▶ [과제 세부사항]:
아래 자료의 모든 줄을 문자 하나 바꾸지 말고 그대로 재현하시오.

포인팅 데이터셋의 기록:
========================================

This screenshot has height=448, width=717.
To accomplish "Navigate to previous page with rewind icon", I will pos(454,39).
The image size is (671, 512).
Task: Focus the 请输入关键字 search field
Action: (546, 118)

========================================

▶ [작성된 풀이]:
This screenshot has height=448, width=717.
To accomplish "Navigate to previous page with rewind icon", I will pos(454,39).
The image size is (671, 512).
Task: Focus the 请输入关键字 search field
Action: (546, 118)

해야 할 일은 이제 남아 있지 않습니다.